▶ [Your assignment]
Extend the article below about Gilda Radner and ovarian cancer, picking up after its final paragraph.

▶ [Selected passage]
By Jenny Song
America’s Funny Girl
Gilda Radner’s death 20 years ago raised new awareness of a disease that women still face too frequently today
By Jenny Song
Changes in Drugs and Treatment
After Radner underwent surgery, she had nine rounds of chemotherapy—cisplatin and Cytoxan (cyclophosphamide)—over the course of six months. It was the beginning of a two-and-a-half-year ordeal that included a second-look surgery, more cisplatin, carboplatin (which was not yet approved by the FDA), radiation therapy, blood transfusions, and a combination chemotherapy regimen of 5-FU, methotrexate and Adriamycin (doxorubicin).
In the fall of 1988, when biopsies and a saline wash of her abdomen showed no signs of cancer, Radner was put on a maintenance chemotherapy treatment to prolong her remission. But later that same year, she learned that her cancer had returned after a routine blood test showed her levels of the tumor marker CA-125 had increased. On May 17, 1989, an anxious Radner was sedated before undergoing a CT scan. She never regained consciousness. She died three days later at Cedars-Sinai Hospital in Los Angeles, at age 42.
Twenty years after Radner’s death, many women are still diagnosed with late-stage ovarian cancer. However, says Lele, patients are living longer, thanks to advances in medicine and surgery. Today, the gold standard for late-stage ovarian cancer treatment is surgery by a gynecologic oncologist along with a combination of carboplatin and Taxol (paclitaxel). And with the rise of new therapies that target cancer cells more precisely, better treatments may be on the horizon to prolong survival. “When I started in 1968, the average survival was eight months and now the average is 36 months for stage III disease,” says Piver, who wrote the book Gilda’s Disease with Wilder. “That’s just an average. Some people go five, six years.”

(Stored items)
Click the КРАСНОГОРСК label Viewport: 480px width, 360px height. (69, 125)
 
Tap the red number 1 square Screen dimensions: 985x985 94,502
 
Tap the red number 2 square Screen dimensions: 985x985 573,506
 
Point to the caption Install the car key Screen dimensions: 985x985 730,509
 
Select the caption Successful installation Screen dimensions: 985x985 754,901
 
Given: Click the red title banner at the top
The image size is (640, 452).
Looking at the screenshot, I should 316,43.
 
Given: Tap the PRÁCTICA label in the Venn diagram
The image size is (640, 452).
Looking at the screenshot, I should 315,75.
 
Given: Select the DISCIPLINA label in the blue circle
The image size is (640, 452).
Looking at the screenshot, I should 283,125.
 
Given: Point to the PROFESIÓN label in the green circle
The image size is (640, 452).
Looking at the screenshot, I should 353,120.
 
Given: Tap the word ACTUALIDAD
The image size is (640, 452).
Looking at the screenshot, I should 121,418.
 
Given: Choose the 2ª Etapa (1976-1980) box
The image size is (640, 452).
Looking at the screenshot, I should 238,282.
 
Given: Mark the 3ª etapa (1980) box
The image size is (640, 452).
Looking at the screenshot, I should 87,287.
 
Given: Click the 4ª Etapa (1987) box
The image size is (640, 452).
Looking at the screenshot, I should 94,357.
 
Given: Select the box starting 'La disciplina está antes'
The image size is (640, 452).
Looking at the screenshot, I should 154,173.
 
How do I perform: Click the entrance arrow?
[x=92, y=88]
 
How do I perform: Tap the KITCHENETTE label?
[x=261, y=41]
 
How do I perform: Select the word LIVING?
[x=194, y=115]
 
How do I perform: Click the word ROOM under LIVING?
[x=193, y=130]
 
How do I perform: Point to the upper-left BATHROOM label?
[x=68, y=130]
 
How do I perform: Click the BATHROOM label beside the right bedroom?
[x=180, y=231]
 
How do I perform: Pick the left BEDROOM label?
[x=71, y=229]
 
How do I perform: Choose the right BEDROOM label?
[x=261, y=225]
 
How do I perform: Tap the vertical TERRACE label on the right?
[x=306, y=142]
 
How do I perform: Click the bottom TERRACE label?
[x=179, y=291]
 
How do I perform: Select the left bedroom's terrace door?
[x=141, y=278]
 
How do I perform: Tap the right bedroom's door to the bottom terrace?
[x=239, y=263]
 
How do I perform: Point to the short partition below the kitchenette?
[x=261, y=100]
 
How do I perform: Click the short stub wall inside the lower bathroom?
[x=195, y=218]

▶ [Exercise result]
There is currently no screening test for ovarian cancer. Although CA-125 has been used for more than two decades to help physicians diagnose ovarian cancer, the tumor marker is not used to screen asymptomatic women for the disease because elevated levels of the protein are present in many of these women. CA-125 is also often used today to monitor disease activity, but when Radner first became ill, physicians didn’t keep track of tumor activity by watching CA-125.
The tumor marker “wasn’t talked about much back then,” says Piver. “There’s a more liberal use of the tumor marker today than when Radner was alive.” Researchers are currently searching for more helpful protein patterns in the blood, says Lele, which could hopefully be used to detect cancer while it’s still in the ovary.
Although a screening test for ovarian cancer is still lacking, researchers have learned more about ways to prevent the disease since Radner’s death, says Goff. “We’ve learned that 10 percent to 15 percent of ovarian cancer cases are hereditary, linked with BRCA1 and BRCA2 genes,” she says. “Removing the ovaries of women who have a hereditary link to the disease can prevent them from developing ovarian cancer.”
Radner herself clearly had a family history of cancer. Her aunt and a first cousin had ovarian cancer. Her mother was diagnosed with breast cancer in her early 60s. There’s a possibility that Radner’s grandmother died of ovarian cancer, although the death certificate says stomach cancer, says Radner’s brother.